Giardia is not caused exclusively by humans not burying their waste.


https://www.cdc.gov/parasites/giardia/

Giardia is caused by the feces of any human or animal that is infected being introduced into the water/soil/ food. Due to the fact that humans typically seek medical treatment when they have a bad case of the trots as opposed to going camping/ hiking, I think it is safe to assume that most of the giardia in the wilderness hiking areas comes from animals not humans. While there may be some lazy humans that don't bury their waste away from water sources, I am comfortable stating that NO animals do.
 
Giardia is not caused exclusively by humans not burying their waste.


https://www.cdc.gov/parasites/giardia/

Giardia is caused by the feces of any human or animal that is infected being introduced into the water/soil/ food. Due to the fact that humans typically seek medical treatment when they have a bad case of the trots as opposed to going camping/ hiking, I think it is safe to assume that most of the giardia in the wilderness hiking areas comes from animals not humans. While there may be some lazy humans that don't bury their waste away from water sources, I am comfortable stating that NO animals do.

Given that there was no giardia in the 1960s, where do you think it came from? Would the supposition be that animals transposed themselves from a clean environment to a contaminated one and then back? The same as Europeans brought small pox and other diseases from the old world, they brought giardia too. Now, you can make the argument that infection of water sources was inevitable, and I'd be hard pressed to defend that. But we went along for a couple of hundred years with uncontaminated water sources prior to the introduction of giardia. I will conceded the point that that contamination from livestock and humans in the East could have spread West through wild animal transfer.

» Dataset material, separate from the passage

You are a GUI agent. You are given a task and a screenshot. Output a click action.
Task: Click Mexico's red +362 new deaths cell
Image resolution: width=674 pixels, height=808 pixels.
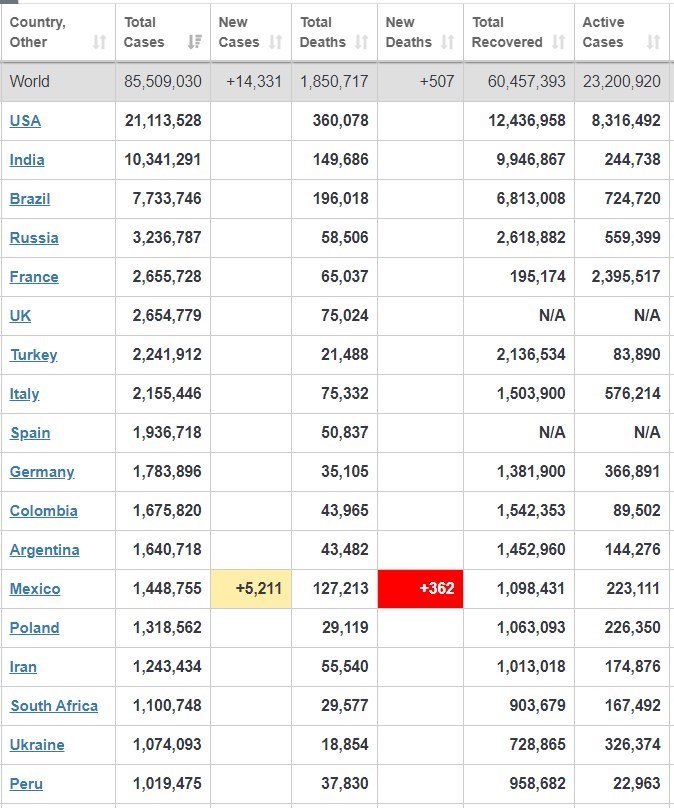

All of this leaves aside the major point, a hiker whining about disc golfers destroying the wilderness when it isn't clear that hikers are somehow better, or are stewards of the wild.
 
Given that there was no giardia in the 1960s, where do you think it came from?

Us not being aware of does not equal it not existing. A quick google search reveals it was discovered in the 1600s. (Around when microscopes were invented) I would assume it has been around longer than that.